We are also shopping for my parents who are vulnerable. Trying to fit two families worth of shopping into 80 items for five people sounds like a lot, but not so easy if you have to buy 28 individuals bananas because multi packs aren’t in stock! People with eating disorders often get fixated on specific product types, such as a particular type of bread. For some, not being able to get the right bread could be the difference between being able to eat or not eat. For an outsider this must seem like utter madness, like someone is choosing to starve themselves, but it’s not that simple. Starvation or limiting food intake causes changes to the brain, it makes thinking more rigid, it’s a physiological difficulty as well as a mental health problem. People often end up trapped in the illness for this reason. You have to be nourished to think clearly enough to recover. One particular issue I had with bread was all of my bread order being replaced with half sized loaves. When I was really ill I was choosing the half sized bread so I could eat less. This was not a good thing for a recovering person to receive! Thankfully with support I was able to accept that I needed to eat four slices instead of two.
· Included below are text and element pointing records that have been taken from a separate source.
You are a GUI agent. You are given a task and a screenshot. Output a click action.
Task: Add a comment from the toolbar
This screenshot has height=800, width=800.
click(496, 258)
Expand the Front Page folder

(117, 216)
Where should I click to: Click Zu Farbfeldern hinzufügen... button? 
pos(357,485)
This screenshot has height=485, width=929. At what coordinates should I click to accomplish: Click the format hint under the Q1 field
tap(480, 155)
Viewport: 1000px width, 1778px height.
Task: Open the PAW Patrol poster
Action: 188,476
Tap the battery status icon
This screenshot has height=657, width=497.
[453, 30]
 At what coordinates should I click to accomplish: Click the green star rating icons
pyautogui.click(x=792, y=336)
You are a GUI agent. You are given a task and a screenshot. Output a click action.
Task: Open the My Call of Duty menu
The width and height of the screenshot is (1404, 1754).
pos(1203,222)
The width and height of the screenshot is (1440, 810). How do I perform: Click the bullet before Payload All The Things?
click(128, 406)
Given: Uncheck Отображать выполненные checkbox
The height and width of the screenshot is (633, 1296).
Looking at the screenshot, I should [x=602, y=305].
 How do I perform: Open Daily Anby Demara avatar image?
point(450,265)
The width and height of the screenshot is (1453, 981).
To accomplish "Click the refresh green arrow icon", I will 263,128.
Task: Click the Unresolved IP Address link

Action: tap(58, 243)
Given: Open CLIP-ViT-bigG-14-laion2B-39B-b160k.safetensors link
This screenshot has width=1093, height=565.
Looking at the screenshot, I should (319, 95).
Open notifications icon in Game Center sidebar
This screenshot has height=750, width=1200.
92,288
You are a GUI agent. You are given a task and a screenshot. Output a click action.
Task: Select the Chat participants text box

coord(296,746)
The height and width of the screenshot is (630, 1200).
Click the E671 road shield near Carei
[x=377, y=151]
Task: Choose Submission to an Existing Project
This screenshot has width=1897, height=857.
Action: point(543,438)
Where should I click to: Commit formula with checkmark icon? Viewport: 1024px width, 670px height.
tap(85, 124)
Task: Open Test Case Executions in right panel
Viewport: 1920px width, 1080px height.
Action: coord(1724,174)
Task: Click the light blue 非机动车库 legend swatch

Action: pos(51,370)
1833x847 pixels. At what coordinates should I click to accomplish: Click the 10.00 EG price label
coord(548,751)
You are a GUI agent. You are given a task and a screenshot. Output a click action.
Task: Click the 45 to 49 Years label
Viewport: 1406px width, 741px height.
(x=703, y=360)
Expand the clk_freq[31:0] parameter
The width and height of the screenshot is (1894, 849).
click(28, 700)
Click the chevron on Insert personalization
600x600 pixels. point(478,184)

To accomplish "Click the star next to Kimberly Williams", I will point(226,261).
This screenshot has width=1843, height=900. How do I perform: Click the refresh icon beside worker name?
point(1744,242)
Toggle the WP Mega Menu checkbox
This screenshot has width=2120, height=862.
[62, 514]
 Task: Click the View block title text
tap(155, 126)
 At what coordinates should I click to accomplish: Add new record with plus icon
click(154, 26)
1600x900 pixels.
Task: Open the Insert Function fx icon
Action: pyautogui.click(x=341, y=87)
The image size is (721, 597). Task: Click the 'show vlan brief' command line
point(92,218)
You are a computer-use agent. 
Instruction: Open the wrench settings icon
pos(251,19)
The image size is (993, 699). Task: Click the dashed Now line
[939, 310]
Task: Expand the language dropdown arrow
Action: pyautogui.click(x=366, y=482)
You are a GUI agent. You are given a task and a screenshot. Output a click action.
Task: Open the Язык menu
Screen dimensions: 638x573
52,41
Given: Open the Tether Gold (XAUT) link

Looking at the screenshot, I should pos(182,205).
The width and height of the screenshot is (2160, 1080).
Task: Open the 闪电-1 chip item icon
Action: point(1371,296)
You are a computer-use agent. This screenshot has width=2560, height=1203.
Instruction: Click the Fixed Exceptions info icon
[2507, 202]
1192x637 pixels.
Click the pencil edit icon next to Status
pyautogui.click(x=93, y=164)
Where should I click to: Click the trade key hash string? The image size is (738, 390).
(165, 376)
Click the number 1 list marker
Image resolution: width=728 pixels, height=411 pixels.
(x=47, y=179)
I won’t describe the tears and how hard it was. Eating four instead of two meant that the bread ran out more quickly, which of course then presents another issue. It often feels like I am spending my whole time thinking about food, figuring out how to get items, how to cope with challenging changes to my meal plan and worrying about running out of things. It’s hard to plan exactly how much milk or bread you need in the week, but I know that if I run out it will mean I will skip things and when I make a change it’s hard to turn it around. I am also autistic which means I can be much more vulnerable to getting stuck in particular routines. I think being autistic is making the not knowing about delivery slots particularly difficult, pre Corona virus I had a fixed routine of where I went shopping once a week and found it much easier to visually choose what I needed.

I am fortunate in a way that when Corona Virus happened I wasn’t as unwell as I had previously been with Anorexia, the hospital admission from last year had meant I’d regained some weight,therefore my thinking is a bit more flexible. My experience in just about coping with moving forwards with recovery is mine alone, I want readers to realise that for many the current situation will be worsening their illness and making things intolerable. An online friend recently talked me through some of my worries described above, which helped me to feel more accepting of needing help. The niggling voice is still in the room, but it’s still for now.